Given entries:
- Opening Delimiter -

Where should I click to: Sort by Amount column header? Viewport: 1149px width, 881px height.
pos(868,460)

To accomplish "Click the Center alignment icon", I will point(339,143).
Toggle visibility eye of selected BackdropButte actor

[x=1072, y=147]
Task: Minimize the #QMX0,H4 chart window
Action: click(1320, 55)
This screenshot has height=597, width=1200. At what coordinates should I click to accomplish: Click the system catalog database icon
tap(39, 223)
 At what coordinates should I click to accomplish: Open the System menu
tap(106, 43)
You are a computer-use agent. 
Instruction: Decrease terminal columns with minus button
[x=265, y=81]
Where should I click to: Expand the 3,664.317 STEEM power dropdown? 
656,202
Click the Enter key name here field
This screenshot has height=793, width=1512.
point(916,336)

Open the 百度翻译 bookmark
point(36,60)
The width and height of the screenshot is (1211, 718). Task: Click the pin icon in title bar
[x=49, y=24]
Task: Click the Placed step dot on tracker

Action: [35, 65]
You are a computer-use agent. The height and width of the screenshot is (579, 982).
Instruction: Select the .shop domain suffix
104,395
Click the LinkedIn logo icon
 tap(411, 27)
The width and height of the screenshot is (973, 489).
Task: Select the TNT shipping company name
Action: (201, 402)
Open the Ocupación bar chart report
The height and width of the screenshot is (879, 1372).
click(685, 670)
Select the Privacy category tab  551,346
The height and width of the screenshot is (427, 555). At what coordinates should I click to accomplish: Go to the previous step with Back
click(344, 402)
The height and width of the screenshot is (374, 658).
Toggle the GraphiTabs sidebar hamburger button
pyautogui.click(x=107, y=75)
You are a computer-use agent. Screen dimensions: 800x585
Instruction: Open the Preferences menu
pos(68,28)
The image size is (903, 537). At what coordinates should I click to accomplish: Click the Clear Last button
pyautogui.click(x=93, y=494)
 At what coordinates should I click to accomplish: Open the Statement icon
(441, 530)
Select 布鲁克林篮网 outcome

- Closing Delimiter -

What is being asked: Repeat the data precisely, reproducing every entry.

Worked solution:
Where should I click to: Sort by Amount column header? Viewport: 1149px width, 881px height.
pos(868,460)

To accomplish "Click the Center alignment icon", I will point(339,143).
Toggle visibility eye of selected BackdropButte actor

[x=1072, y=147]
Task: Minimize the #QMX0,H4 chart window
Action: click(1320, 55)
This screenshot has height=597, width=1200. At what coordinates should I click to accomplish: Click the system catalog database icon
tap(39, 223)
 At what coordinates should I click to accomplish: Open the System menu
tap(106, 43)
You are a computer-use agent. 
Instruction: Decrease terminal columns with minus button
[x=265, y=81]
Where should I click to: Expand the 3,664.317 STEEM power dropdown? 
656,202
Click the Enter key name here field
This screenshot has height=793, width=1512.
point(916,336)

Open the 百度翻译 bookmark
point(36,60)
The width and height of the screenshot is (1211, 718). Task: Click the pin icon in title bar
[x=49, y=24]
Task: Click the Placed step dot on tracker

Action: [35, 65]
You are a computer-use agent. The height and width of the screenshot is (579, 982).
Instruction: Select the .shop domain suffix
104,395
Click the LinkedIn logo icon
 tap(411, 27)
The width and height of the screenshot is (973, 489).
Task: Select the TNT shipping company name
Action: (201, 402)
Open the Ocupación bar chart report
The height and width of the screenshot is (879, 1372).
click(685, 670)
Select the Privacy category tab  551,346
The height and width of the screenshot is (427, 555). At what coordinates should I click to accomplish: Go to the previous step with Back
click(344, 402)
The height and width of the screenshot is (374, 658).
Toggle the GraphiTabs sidebar hamburger button
pyautogui.click(x=107, y=75)
You are a computer-use agent. Screen dimensions: 800x585
Instruction: Open the Preferences menu
pos(68,28)
The image size is (903, 537). At what coordinates should I click to accomplish: Click the Clear Last button
pyautogui.click(x=93, y=494)
 At what coordinates should I click to accomplish: Open the Statement icon
(441, 530)
Select 布鲁克林篮网 outcome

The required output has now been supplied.